━━━━━ Extract to read ━━━━━

MultiAZWithStandbyEnabled

orshemtov commented 8 months ago

it turns out this flag can be disabled by setting

capacity: {
        dataNodeInstanceType: "t3.small.search",
        dataNodes: 1,
        multiAzWithStandbyEnabled: false,
      },

tho, i think this is a bug because the doc for this flag states the default should be false:

/**
     * Indicates whether Multi-AZ with Standby deployment option is enabled.
     * For more information, see [Multi-AZ with Standby]
     * (https://docs.aws.amazon.com/opensearch-service/latest/developerguide/managedomains-multiaz.html#managedomains-za-standby)
     *
     * @default - no multi-az with standby
     */
    readonly multiAzWithStandbyEnabled?: boolean;

now my deployment still hasnt failed for a few minutes

image

orshemtov commented 8 months ago

final code that worked:

    const opensearchDomain = new opensearch.Domain(this, "Domain", {
      vpc,
      vpcSubnets: [
        {
          subnets: [subnets[0]],
        },
      ],
      securityGroups: [securityGroup],
      version: opensearch.EngineVersion.OPENSEARCH_2_5,
      tlsSecurityPolicy: opensearch.TLSSecurityPolicy.TLS_1_2,
      enableVersionUpgrade: true,
      removalPolicy: cdk.RemovalPolicy.DESTROY,
      capacity: {
        dataNodeInstanceType: "t3.small.search",
        dataNodes: 1,
        multiAzWithStandbyEnabled: false,
      },
    });
pahud commented 5 months ago

Thank you @orshemtov

levilugato commented 1 month ago

Thanks, I'm facing exactly same issue

━━━━━ Recorded information ━━━━━

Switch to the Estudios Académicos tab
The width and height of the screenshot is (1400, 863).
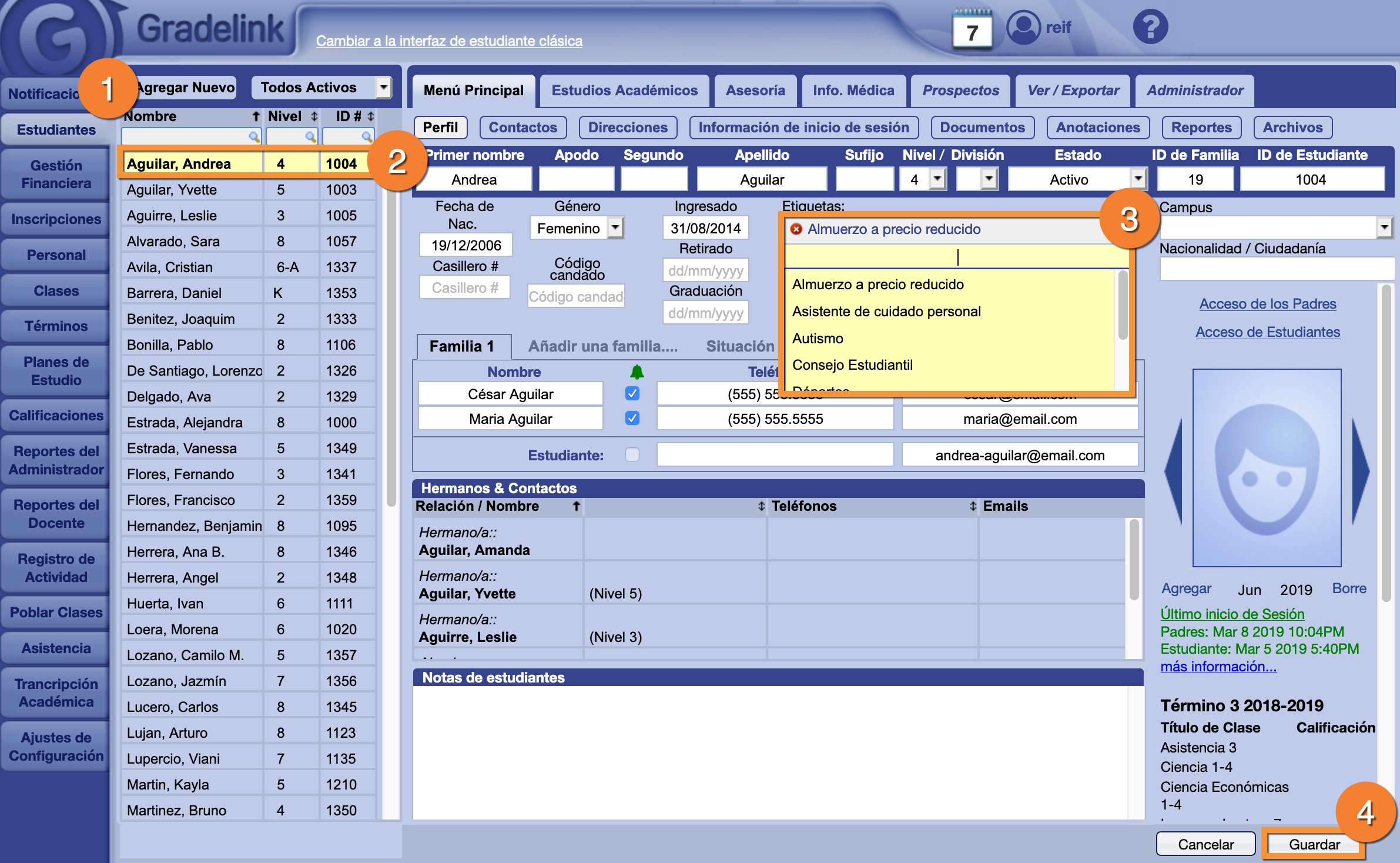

━━━━━

▶ **Task details**: In the final working code in the OpenSearch thread, list each property set at the top level of the configuration object passed to `opensearch.Domain`, leaving out properties nested inside those. The material is separate from the OpenSearch thread.

▶ **Result for this exercise**:
- vpc
- vpcSubnets
- securityGroups
- version
- tlsSecurityPolicy
- enableVersionUpgrade
- removalPolicy
- capacity